Guido Kerkhoff: Yes, finally, it has to support the business. There are some places where it's easier and some places where it's a lot vaguer. If I take a look at this Assistant that I mentioned a couple of times now, it's easy to measure it with classical KPIs such as, what amount of time does it take to process an order? How fast can we deliver? How fast do we react? What about the percentage of RFQs where we can respond via Klöckner system and get the orders? Is it better than doing it the classical way? So, if you use tools to improve your classical and typical processes within your organization, it is easy; you can use classical KPIs. But, for example, if you want to assess whether your strategy gets better because your people use ChatGPT to analyze what is around in the world and, you know, what information you can process to get to better decisions, sometimes it gets a bit more difficult. The way I try to assess it is, all the tools we find and we use and we operate, do they really help us to develop a better strategy or be faster in the performance? Because they have to serve our business needs; they're not there for themselves. So people really need to present a use case and not play around.

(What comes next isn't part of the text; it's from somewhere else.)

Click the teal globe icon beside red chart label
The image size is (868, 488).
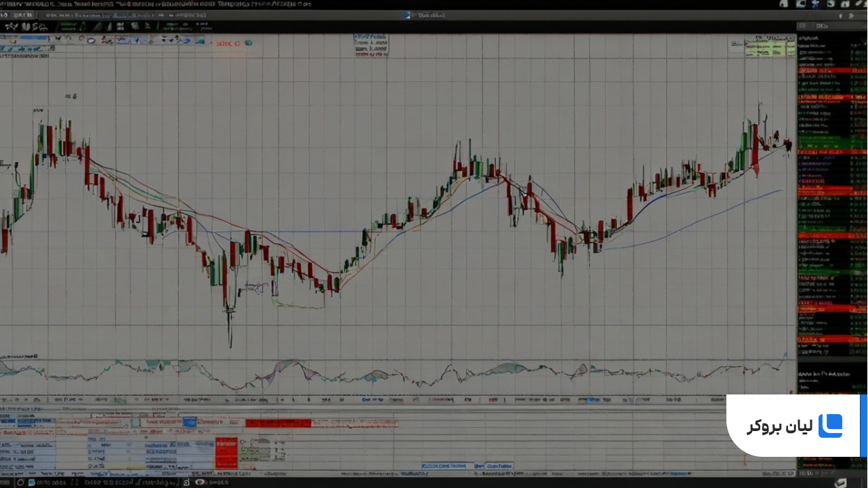coord(249,43)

And especially if you take a look at certain of these tools, like ChatGPT, playing around makes a lot of fun as well but you need to bring it together to a use case. 

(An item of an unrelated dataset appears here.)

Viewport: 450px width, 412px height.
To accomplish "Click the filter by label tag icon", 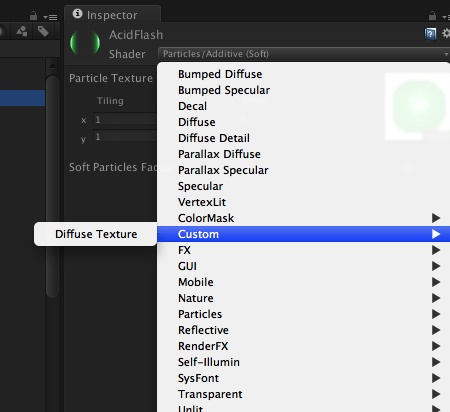I will coord(43,32).
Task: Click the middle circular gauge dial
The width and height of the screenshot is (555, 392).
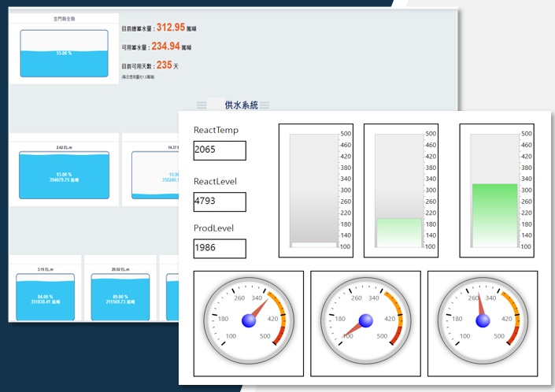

Peter Behncke: What leadership skills or capabilities related to AI are you finding most difficult to find or develop, and now how are you making sure you have the leaders you need going forward with AI and other emerging technologies? 

Guido Kerkhoff: Yes, that's indeed easier [said than] done. I think, overall, with the younger generations, a new understanding of technology comes in. So, it's very often a question of generations. The generations before us, well, they wouldn't be used to working with computers, but then computers came and people learned it at university and while they grew up. So, I think a lot of this AI stuff, when the younger generation joins, [the skills are] going to be there because they use it by doing their studies already at school and what have you, so they have a better understanding. But to really change your company and bring that even to employees that have already served for a longer time for the company, I think it is important to get this mix, to build these teams and to get these people that know, and to combine them with the stakeholders within the company that know your processes and know how you're operating. And then [we have to] form teams, bring people together, and try to develop the right use cases out of that. Because, very often, even older people who have been with a company longer are open to these new ways of doing things and you need to really bring together the right people. 

Peter Behncke: Will employees with a different skill set be recruited in the future? 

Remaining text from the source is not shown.